**Aangeleverde regels:**
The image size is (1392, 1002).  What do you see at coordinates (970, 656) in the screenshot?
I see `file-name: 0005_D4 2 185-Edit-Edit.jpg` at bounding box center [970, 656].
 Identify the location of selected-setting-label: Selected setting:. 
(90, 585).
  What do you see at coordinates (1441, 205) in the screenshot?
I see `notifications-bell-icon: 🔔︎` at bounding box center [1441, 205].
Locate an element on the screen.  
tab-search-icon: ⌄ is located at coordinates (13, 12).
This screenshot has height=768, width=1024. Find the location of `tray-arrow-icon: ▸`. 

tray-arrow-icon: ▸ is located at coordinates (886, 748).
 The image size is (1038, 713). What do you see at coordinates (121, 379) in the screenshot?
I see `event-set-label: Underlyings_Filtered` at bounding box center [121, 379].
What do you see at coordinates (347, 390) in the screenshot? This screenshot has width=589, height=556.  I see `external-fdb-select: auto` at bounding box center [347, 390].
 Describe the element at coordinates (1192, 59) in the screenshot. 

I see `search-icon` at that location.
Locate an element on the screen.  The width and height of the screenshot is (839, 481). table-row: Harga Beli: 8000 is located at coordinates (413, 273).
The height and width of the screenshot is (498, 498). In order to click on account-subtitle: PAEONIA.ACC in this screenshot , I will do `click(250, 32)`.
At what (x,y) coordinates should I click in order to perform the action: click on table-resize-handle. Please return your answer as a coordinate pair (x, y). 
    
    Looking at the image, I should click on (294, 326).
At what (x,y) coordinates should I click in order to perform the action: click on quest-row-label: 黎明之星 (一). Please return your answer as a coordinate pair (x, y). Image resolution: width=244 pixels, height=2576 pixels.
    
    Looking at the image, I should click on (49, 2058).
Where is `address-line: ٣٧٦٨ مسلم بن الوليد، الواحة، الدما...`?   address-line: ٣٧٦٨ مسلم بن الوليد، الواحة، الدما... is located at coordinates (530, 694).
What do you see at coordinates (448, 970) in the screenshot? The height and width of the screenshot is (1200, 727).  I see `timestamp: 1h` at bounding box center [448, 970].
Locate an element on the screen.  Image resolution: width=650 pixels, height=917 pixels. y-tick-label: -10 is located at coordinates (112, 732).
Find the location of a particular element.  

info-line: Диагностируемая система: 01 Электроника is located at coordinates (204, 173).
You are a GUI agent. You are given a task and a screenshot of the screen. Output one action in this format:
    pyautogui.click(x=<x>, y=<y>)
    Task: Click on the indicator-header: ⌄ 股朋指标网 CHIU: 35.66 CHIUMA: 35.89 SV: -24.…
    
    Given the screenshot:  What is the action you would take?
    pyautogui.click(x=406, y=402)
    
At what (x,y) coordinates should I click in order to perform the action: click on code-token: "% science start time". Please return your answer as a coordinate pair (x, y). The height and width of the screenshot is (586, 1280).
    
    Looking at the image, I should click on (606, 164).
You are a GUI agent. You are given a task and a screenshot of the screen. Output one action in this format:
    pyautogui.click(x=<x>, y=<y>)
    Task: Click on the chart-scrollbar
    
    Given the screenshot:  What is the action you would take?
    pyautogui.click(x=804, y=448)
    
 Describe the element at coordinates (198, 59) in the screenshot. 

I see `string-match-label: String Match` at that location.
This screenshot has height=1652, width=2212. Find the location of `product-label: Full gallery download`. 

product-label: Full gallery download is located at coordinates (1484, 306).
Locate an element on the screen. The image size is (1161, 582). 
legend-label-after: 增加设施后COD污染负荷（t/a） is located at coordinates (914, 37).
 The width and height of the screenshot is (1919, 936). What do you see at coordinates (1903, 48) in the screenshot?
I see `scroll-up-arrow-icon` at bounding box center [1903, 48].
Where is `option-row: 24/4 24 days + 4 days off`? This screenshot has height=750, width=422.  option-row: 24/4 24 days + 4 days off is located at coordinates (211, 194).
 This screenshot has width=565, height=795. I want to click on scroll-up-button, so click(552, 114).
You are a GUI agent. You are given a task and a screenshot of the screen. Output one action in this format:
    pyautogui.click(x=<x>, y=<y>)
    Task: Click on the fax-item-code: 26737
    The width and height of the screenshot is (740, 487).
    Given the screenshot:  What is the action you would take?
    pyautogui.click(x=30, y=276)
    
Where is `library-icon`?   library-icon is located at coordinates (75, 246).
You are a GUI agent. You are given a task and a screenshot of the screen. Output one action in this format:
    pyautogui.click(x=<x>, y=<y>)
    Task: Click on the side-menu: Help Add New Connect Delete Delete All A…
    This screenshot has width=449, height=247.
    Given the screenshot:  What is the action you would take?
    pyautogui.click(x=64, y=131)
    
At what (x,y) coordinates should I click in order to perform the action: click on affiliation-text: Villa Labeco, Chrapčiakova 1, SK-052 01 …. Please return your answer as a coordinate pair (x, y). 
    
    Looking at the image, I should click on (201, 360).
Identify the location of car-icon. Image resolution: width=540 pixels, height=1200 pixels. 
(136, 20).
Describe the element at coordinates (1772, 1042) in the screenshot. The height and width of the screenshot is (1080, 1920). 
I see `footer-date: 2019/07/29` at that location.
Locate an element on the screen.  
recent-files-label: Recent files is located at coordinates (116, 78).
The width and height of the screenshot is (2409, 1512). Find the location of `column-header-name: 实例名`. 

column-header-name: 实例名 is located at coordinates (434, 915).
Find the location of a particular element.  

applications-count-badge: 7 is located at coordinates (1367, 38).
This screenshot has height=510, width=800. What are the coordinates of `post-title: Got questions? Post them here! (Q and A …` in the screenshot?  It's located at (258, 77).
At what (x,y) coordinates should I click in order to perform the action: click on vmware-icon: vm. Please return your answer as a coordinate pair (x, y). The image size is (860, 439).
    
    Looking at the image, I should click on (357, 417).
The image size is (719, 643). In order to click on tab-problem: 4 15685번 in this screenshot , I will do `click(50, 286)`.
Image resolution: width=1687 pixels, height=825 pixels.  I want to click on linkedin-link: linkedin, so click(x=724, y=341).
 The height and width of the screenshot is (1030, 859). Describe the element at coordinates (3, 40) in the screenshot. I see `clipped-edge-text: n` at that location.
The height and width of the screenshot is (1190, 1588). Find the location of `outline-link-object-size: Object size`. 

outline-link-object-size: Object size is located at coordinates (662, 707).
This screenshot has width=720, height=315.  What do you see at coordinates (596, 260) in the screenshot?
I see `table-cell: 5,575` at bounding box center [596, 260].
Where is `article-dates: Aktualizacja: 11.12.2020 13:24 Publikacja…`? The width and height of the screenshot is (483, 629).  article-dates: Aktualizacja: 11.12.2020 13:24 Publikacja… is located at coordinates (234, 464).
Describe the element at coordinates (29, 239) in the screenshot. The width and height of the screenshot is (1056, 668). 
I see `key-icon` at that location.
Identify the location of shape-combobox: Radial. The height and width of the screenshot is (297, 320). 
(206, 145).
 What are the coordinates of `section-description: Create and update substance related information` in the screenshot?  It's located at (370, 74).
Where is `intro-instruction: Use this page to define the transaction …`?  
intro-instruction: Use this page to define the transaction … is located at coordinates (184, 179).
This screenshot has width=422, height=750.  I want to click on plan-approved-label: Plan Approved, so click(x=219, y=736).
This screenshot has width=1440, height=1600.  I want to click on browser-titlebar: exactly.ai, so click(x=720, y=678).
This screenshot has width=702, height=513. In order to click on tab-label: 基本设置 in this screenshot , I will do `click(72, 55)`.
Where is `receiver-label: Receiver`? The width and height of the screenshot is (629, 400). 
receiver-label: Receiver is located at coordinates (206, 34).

**Opdracht:** Typ de regels letterlijk over, te beginnen bij de allereerste regel en eindigend na de regel die "tab-search-icon: ⌄ is" bevat.

**Oplossing:**
The image size is (1392, 1002).  What do you see at coordinates (970, 656) in the screenshot?
I see `file-name: 0005_D4 2 185-Edit-Edit.jpg` at bounding box center [970, 656].
 Identify the location of selected-setting-label: Selected setting:. 
(90, 585).
  What do you see at coordinates (1441, 205) in the screenshot?
I see `notifications-bell-icon: 🔔︎` at bounding box center [1441, 205].
Locate an element on the screen.  
tab-search-icon: ⌄ is located at coordinates (13, 12).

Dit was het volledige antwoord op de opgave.